Probably the only thing most English people know about Musset (1810-1857) is that he had a tempestuous affair with George Sand, six years his senior. An alcoholic, he led a melancholy and dissipated life and was dead by the time he was 47.

Musset, Romantic, dramatist, poet, novelist and dandy, was a detached and cynical observer of life. A Door Must Be Kept Open or Shut (Il faut qu’une porte soit ouverte ou fermée), published in 1845 but not performed until 1848, is set in a small salon in Paris and is one of his bitter-sweet comédie-proverbes, a comedy of manners, a duel between the sexes. Love, as Musset points out, makes for the very best comedy.

These small-scale, sophisticated, intelligent, psychological comedies, which illustrate well-known proverbs, were extremely popular with professional and amateur actors in 19th century France. The French film director Eric Rohmer continued the tradition in the 1980s with a cycle of six film proverbs.

A lonely baron pays a social call on a marquise, a widow, approaching thirty. Fortified by her wit, grace, beauty, money and rank, she affects a fashionable cold indifference to men and their conceited and everlasting love-making, which she pretends to find intolerable. She is the cruel lady par excellence, a tease, who knows how to make men suffer.

But then men, as she knows from experience, are liars and deceitful. She doesn’t believe the baron is really in love with her and thinks that he is just going through the motions, like everybody else, with a litany, full of insincere and patronising compliments, expressed in the most hackneyed of love phrases. She presumes he wants her to be his mistress.

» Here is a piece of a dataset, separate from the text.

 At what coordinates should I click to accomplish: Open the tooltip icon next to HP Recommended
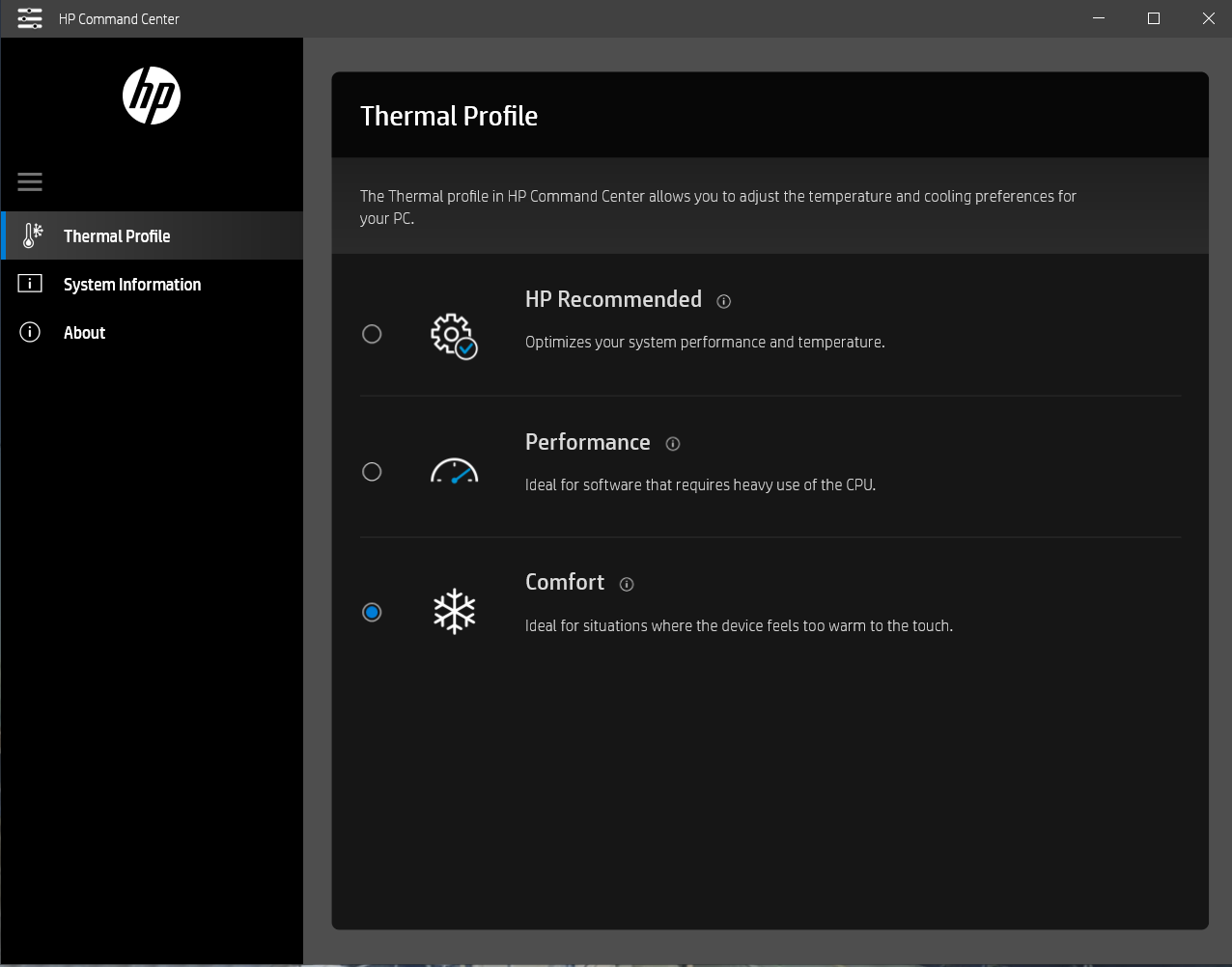point(724,301)
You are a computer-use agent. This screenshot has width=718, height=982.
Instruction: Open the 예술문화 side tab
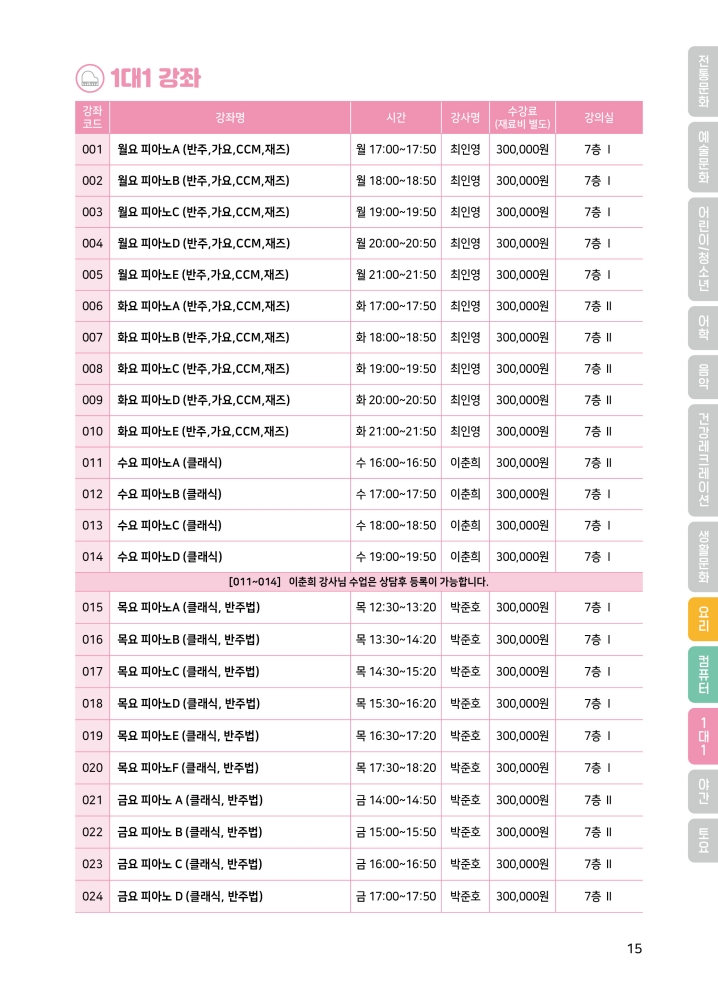(702, 157)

Musset’s proverb, translated by Peter Meyer, is a refined and delicate entertainment, a charming trifle, written in a style which recalls the plays of Marivaux and which later influenced Jean Anouilh. Director Martin Parr updates the action to 1955; no doubt, to save money on costume and furniture. The civilised badinage is eloquently acted by Christopher Staines and Katherine Heath in a tiny, intimate art gallery, seating only 30.

The production, which lasts just 50 minutes, is framed and punctuated by Musset’s poem, “Le rideau de ma voisine” (“The curtain of my neighbour”), which is sung by Ana Maria Rincon to a musical score by Laurence Cummings.

One-act plays were highly popular in the Victorian and Edwardian era as curtain-raisers and afterpieces. It might be a good moment for other producers also to revive the genre either in the evening, as Martin Parr has done in Belgravia or at lunch time, as the Butterfly Theatre Company has done at the St James Studio in Victoria. There are a great many one-act plays by famous classical and modern writers waiting to be revived.